BEB: The Strand

By Maddie Kearney

This is how June goes: fireflies cupped in sweaty hands. Naming the clouds that pass by the windows and over the itchy grass. Springsteen and static crackling through an old car radio and the windows rolled down. My cousins and I, sitting right along the shoreline where the lapsing of the waves covers the shush of the earth dissolving, so that you’d only notice if you dug your heels in. Watch the sunlight skimming off the seam, the bubbling of the sand crab burrows, the earth rushing to reform itself beneath the foam. I tracked my summers the same way, back then-- by the pulling back and resolving, the holophrasis of freckles and salt and sand and skin. If I close my eyes, you’re here too, your sandy, crooked fingers slotted between mine. At eight, the world gapes before you and you have no sense of it; you are small and tumbled and perfectly calibrated to standing on the brink. My body felt light, contingent, strung together by the days.

We played a game, the kind that only kids make up. Built a sandcastle as the tide was coming in, tried to build it tall enough to withstand the next wave. In no particular shape, with no particular design, just slogging and heaping wet sand on top, digging a moat to catch the water, watching the top layer wash away and cheering when we still had something left. Over and over, breathlessly, lungs and ligaments thrumming with it, always trying to beat the next wave. We named it after ourselves. MEGA. A gasp, a gap shored against my sunburned skin with frantic, eager hands and sand under my fingernails.

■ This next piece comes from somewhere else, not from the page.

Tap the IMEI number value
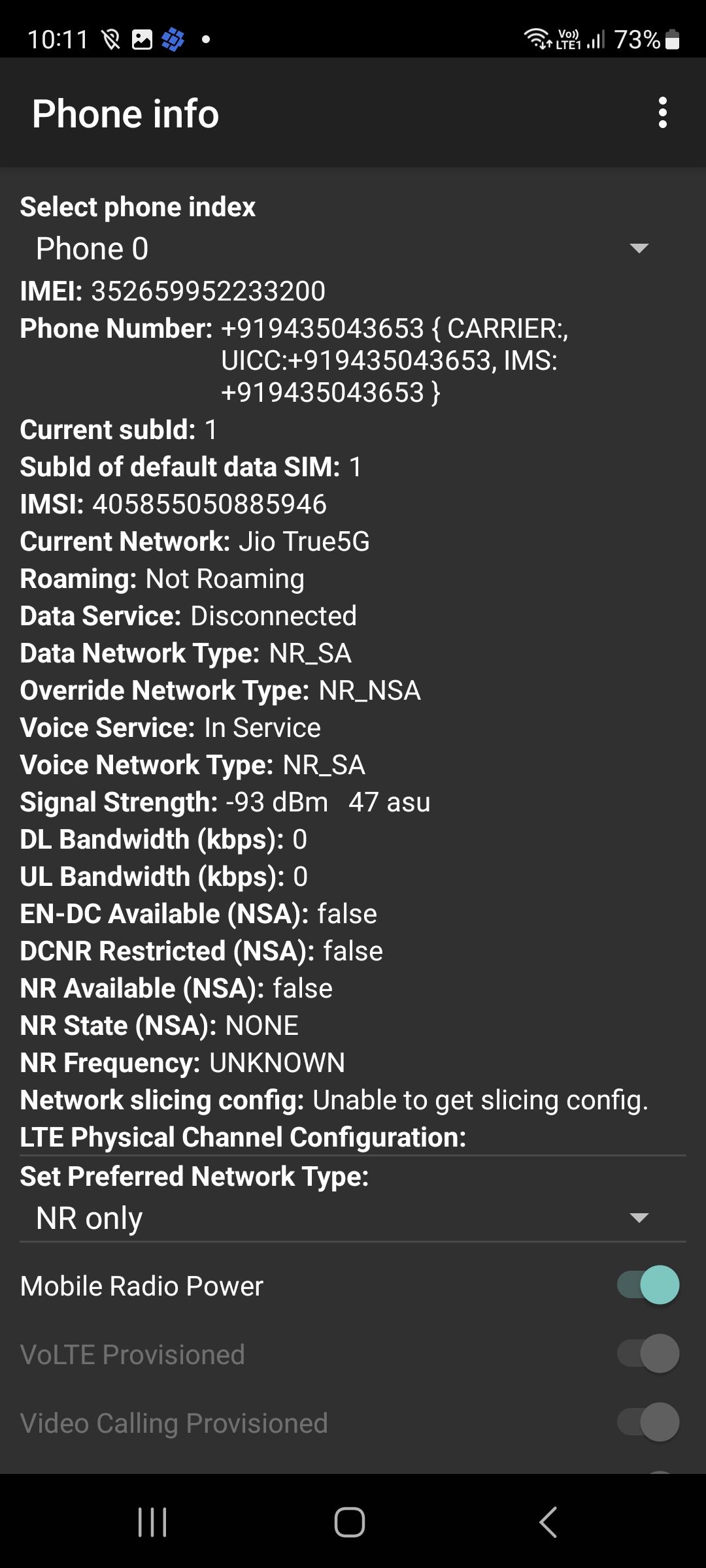706x1568 pixels. pos(208,291)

A monument to the four of us that holds down one corner of the sky, that couldn’t withstand dissolution for five minutes, for three seconds.

At the end, we would go to the water to wash the sand out of our hair and ribs and the crooks of our elbows. The sun is sticky and sweet, running down the sides of my mouth like the inside of a peach. We suck the pulp from the stones and it sticks between our teeth. Grace, with zinc under her eyes, would tell us about the sea. Lie on your back, close your eyes. Panic brings lungs full of salt water, stinging in your eyes, tumbling. Just let it wash over you. Take a deep breath, go under. We bathe in the wavering light, salt stinging on our skin, and emerge hungry.

Eleven years later, in June, my grandmother passes away.

My hands have been shaking all summer. It is the first time in eleven years that we have not gone back to our beach. Instead, I am in North Carolina, alone. Every summer, there, the beaches have gotten more crowded, more clogged with tourists, more noise and fewer parking spaces. Not here. Here, on an overcast day, the sand is the softest I’ve ever felt and the quiet stretches for miles.

The water is warm, and for a moment my bones ache--crack, heave, sob-- for the bracing spray of high tide, stinging, waking me up. My grandmother used to say saltwater could heal anything, she used to bring jars of it from the beach. Maybe too much is changing too quickly. Maybe we couldn’t bear the same things when we all look so different.

This is quieter. I lay as if suspended, atop seagreen water, cupped in gentler hands beneath a slowly-greying sky. If I close my eyes, the world feels raw and new. My skin is sticky with coconut sunscreen and sweat and salt like nacre. There is nothing quieter. I could drift out, into the center of the world, and fall asleep.

I wonder if we knew something then that I have since forgotten. If there was something cleansing, unstudied, sure in sunburned hours, or if I’m only thinking this way now because I’m getting old and soppy in this water. I miss feeling light, dried by the sun, like I could blow away with the next breeze. I miss the only tangible things about me being sunburns and freckles.

I am tempted to say it’s harder to get back to that now, that I’m too tired to rebuild with the same zeal. Perhaps it’s an excuse. I miss how much I loved that sandy, messy heap, how much my heart pounded for it.

It’s June and its November and it’s April now, and I can’t remember that feeling any longer. My heart pounds and the room tilts, the ceiling leaks, stomach clenches with a sick, curling dread. Breathe. The water is seagreen and sinking. All monuments are temporary. Breathe again. Rebuild before the next wave. If you panic, you’ll tumble, you’ll end up with salt water in your lungs. Breathe again, and let yourself slip under. Breathe again. All this is about, is building your castle higher than the next wave.